▸ EXCERPTED TEXT
/nab-test

Primary LanguageC

                      Nucleic Acid Builder (NAB)


INTRODUCTION

Nucleic Acid Builder (NAB) is a molecular modeling application that performs
the types of floating point intensive calculations that occur commonly in life
science computation.  The calculations range from relatively unstructured
"molecular dynamics" to relatively structured linear algebra.  The complete
version of NAB is distributed as part of AmberTools from the following URL:

	http://www.casegroup.rutgers.edu

The sources that make up the benchmark are only the subset of NAB (from
AmberTools version 10) that is required for typical life science calculations.
NAB is written entirely in C.  Only one main program is provided, nabmd.c, that
performs molecular dynamics simulation.

This NAB program may be executed in parallel using either OpenMP or MPI.  The
benchmark build process only supports OpenMP.  In order to compile for MPI
execution, it is necessary to modify the object.pm file to substitute the -DMPI
option for the -DOPENMP option.  This is not tested and is likely to cause the
benchmark to fail validation.

▸ RAW DATA
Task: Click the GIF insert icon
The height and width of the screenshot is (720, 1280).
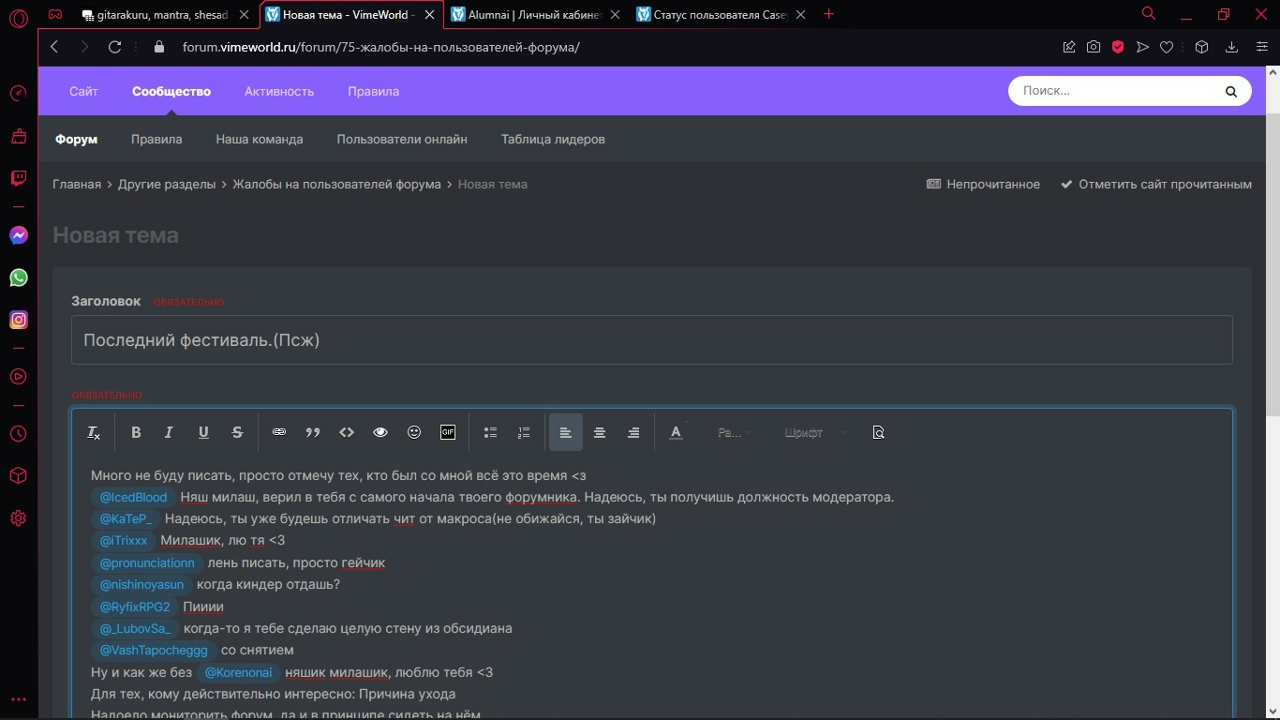Action: tap(448, 432)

▸ TASKS AND EXERCISES
(A) Copy the part of the NAB readme that opens with the words containing "INTRODUCTION" and closes with "life science calculations.".
(B) Name the programming language and the two ways of parallel execution that the NAB readme mentions.
None of the data is needed.

▸ ANSWERS TO THE PROBLEMS
(A)
INTRODUCTION

Nucleic Acid Builder (NAB) is a molecular modeling application that performs
the types of floating point intensive calculations that occur commonly in life
science computation.  The calculations range from relatively unstructured
"molecular dynamics" to relatively structured linear algebra.  The complete
version of NAB is distributed as part of AmberTools from the following URL:

	http://www.casegroup.rutgers.edu

The sources that make up the benchmark are only the subset of NAB (from
AmberTools version 10) that is required for typical life science calculations.

(B) C, OpenMP, MPI